# holocaust



## libertylover

How do different countries commemerate WWII and the Holocaust?


----------



## Silvia

In Italy we do not commemorate wars, we commemorate liberations! Those days are National holidays (one for WWI and one for WWII). 

About the Holocaust, we have the Day of the Memory (il giorno della memoria), for Jewish people "Shoah", on January 27th, anniversary of the liberation of Auschwitz, though it's not a National holiday.

If I'm not mistaken, we don't have a specific Remembrance Day, soldiers who died in war can be remembered on November 2nd (Day of the Dead) and on our Liberation Day.

How do we commemorate? Institutions arrange parades with town bands, wreaths are laid on war memorials and so on.


----------



## libertylover

Sorry I ment the endings of wars and commemorating the lost, and the victims


----------



## Mal

There is always November 11 - Remembrance Day. Here government employees have the day off,  and the stores (shops) are closed in the morning. I believe in Europe, where they were so close to the action, those remembrance days are celebrated more often.  I have a family member who lives in Firenze. Ciao


----------



## libertylover

Where is Firenze located?


----------



## Mal

Hi 
I was just showing off my Italian in reply to Silvia. Firenze is Florence, rather closer to the North of Italy. From there I took the train to Venice, so it's not too far away from there. Did you watch the Amazing Race? I love to travel.


----------



## Silvia

I know nothing about November 11th in Italy...


----------



## valerie

It seems I sent a message which has been lost...

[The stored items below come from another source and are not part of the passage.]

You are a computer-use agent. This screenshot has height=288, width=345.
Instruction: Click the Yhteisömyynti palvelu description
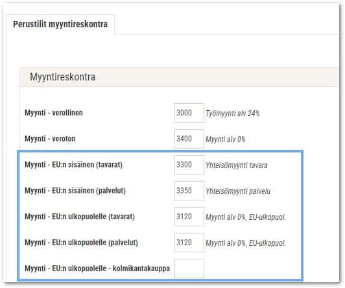coord(238,191)
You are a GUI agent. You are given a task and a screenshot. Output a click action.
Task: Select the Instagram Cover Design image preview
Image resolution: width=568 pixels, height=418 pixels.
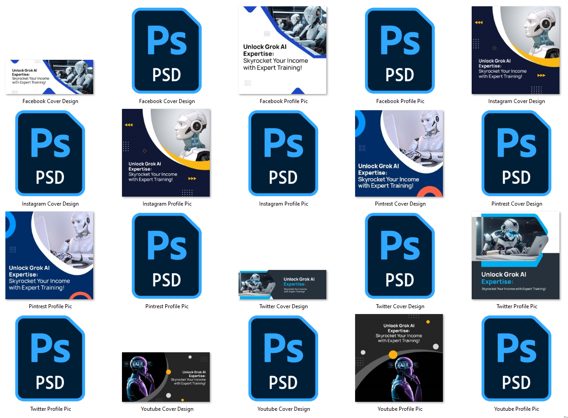[x=516, y=50]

In France we celebrate the 11th of November as the end of the 1st WW (the day the 'armistice was signed between French and German) It is the day to honour all dead soldiers and also former soldiers (although nowadays, few are still alive). Actually a lot of French and German soldiers* died in 1st WW (I think 1,5 million), much more than in 2nd WW. You can find a 1st WW memorial monument with the names of the dead soldiers in each small village of France, and generally soldiers dead in 2nd WW have been added, and more recently also soldiers dead in the 'Guerre d'Algérie'

In the 80's the government created a new holiday on 8 of MAy to celebrate the end of 2nd WW, but I think it has been cancelled (or is to be ) for 'economic' reasons

There is no special day to remember la Shoah, at least in business or school calenders

*They were not professional soldiers, but recruited soldiers, that is why there were so many, and from everywhere, and with such a social impact. In the Guerre d'Algérie, there were also a lot of 'civil' soldiers, the ones that were doing their 'service militaire' at that time.


----------



## dave

In the UK we also celebrate rememberance day on November 11th. It is not a public holiday, but at 11.00am (the 11th hour of the 11th day of the 11th month - the anniversary of the end of WWI) there is a national 1 minute of silence, and there is a ceremony at the Cenotaph (the war memorial in Whitehall, London), usually involving politicians and the Queen. It is common for people to war red poppies in memory of the dead ('the fallen'), and people often also wear a white poppy of peace.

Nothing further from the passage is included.